#### [What needs to be done]
A verbatim copy of the entries is the required answer.

Saved data entries
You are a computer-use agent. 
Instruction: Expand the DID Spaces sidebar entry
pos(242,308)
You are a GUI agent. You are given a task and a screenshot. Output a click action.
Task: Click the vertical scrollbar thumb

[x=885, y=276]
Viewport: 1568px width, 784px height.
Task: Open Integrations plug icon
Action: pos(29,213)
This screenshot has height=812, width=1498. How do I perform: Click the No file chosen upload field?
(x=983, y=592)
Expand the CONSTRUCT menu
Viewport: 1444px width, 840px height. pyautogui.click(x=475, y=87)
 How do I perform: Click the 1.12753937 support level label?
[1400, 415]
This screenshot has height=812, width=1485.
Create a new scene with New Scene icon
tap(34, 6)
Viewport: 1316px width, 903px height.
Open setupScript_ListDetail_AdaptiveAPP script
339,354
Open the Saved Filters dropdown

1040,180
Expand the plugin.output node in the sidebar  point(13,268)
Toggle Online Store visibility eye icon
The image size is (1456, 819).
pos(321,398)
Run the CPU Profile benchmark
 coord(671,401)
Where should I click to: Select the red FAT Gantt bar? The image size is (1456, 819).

#### [Task solution]
You are a computer-use agent. 
Instruction: Expand the DID Spaces sidebar entry
pos(242,308)
You are a GUI agent. You are given a task and a screenshot. Output a click action.
Task: Click the vertical scrollbar thumb

[x=885, y=276]
Viewport: 1568px width, 784px height.
Task: Open Integrations plug icon
Action: pos(29,213)
This screenshot has height=812, width=1498. How do I perform: Click the No file chosen upload field?
(x=983, y=592)
Expand the CONSTRUCT menu
Viewport: 1444px width, 840px height. pyautogui.click(x=475, y=87)
 How do I perform: Click the 1.12753937 support level label?
[1400, 415]
This screenshot has height=812, width=1485.
Create a new scene with New Scene icon
tap(34, 6)
Viewport: 1316px width, 903px height.
Open setupScript_ListDetail_AdaptiveAPP script
339,354
Open the Saved Filters dropdown

1040,180
Expand the plugin.output node in the sidebar  point(13,268)
Toggle Online Store visibility eye icon
The image size is (1456, 819).
pos(321,398)
Run the CPU Profile benchmark
 coord(671,401)
Where should I click to: Select the red FAT Gantt bar? The image size is (1456, 819).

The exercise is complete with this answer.